(Stored entries)
——————

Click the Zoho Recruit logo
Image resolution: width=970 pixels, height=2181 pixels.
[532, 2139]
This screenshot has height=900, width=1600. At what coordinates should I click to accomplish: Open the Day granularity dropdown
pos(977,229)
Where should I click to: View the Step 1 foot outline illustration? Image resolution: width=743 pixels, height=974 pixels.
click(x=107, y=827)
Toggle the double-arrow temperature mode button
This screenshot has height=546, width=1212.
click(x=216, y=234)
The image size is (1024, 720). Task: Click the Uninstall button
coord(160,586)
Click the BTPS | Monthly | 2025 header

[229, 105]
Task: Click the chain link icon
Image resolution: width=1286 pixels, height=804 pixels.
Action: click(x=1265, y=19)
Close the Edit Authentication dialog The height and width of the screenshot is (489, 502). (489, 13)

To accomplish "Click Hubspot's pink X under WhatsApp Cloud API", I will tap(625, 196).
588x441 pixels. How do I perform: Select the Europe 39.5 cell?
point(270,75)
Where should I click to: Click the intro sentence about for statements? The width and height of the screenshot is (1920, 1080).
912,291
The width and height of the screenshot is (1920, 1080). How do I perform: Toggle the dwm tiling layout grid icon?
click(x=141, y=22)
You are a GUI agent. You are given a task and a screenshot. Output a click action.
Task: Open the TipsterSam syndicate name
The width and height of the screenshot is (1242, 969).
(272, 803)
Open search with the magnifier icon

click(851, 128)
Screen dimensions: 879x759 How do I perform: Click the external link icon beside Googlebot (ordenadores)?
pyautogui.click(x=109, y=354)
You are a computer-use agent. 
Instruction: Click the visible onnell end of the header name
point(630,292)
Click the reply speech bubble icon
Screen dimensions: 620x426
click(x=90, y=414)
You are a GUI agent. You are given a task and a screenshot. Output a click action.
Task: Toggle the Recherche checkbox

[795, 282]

——————

> [Work instruction]:
Could the data above be returned exactly as it stands?

> [Solution to the problem]:
Click the Zoho Recruit logo
Image resolution: width=970 pixels, height=2181 pixels.
[532, 2139]
This screenshot has height=900, width=1600. At what coordinates should I click to accomplish: Open the Day granularity dropdown
pos(977,229)
Where should I click to: View the Step 1 foot outline illustration? Image resolution: width=743 pixels, height=974 pixels.
click(x=107, y=827)
Toggle the double-arrow temperature mode button
This screenshot has height=546, width=1212.
click(x=216, y=234)
The image size is (1024, 720). Task: Click the Uninstall button
coord(160,586)
Click the BTPS | Monthly | 2025 header

[229, 105]
Task: Click the chain link icon
Image resolution: width=1286 pixels, height=804 pixels.
Action: click(x=1265, y=19)
Close the Edit Authentication dialog The height and width of the screenshot is (489, 502). (489, 13)

To accomplish "Click Hubspot's pink X under WhatsApp Cloud API", I will tap(625, 196).
588x441 pixels. How do I perform: Select the Europe 39.5 cell?
point(270,75)
Where should I click to: Click the intro sentence about for statements? The width and height of the screenshot is (1920, 1080).
912,291
The width and height of the screenshot is (1920, 1080). How do I perform: Toggle the dwm tiling layout grid icon?
click(x=141, y=22)
You are a GUI agent. You are given a task and a screenshot. Output a click action.
Task: Open the TipsterSam syndicate name
The width and height of the screenshot is (1242, 969).
(272, 803)
Open search with the magnifier icon

click(851, 128)
Screen dimensions: 879x759 How do I perform: Click the external link icon beside Googlebot (ordenadores)?
pyautogui.click(x=109, y=354)
You are a computer-use agent. 
Instruction: Click the visible onnell end of the header name
point(630,292)
Click the reply speech bubble icon
Screen dimensions: 620x426
click(x=90, y=414)
You are a GUI agent. You are given a task and a screenshot. Output a click action.
Task: Toggle the Recherche checkbox

[795, 282]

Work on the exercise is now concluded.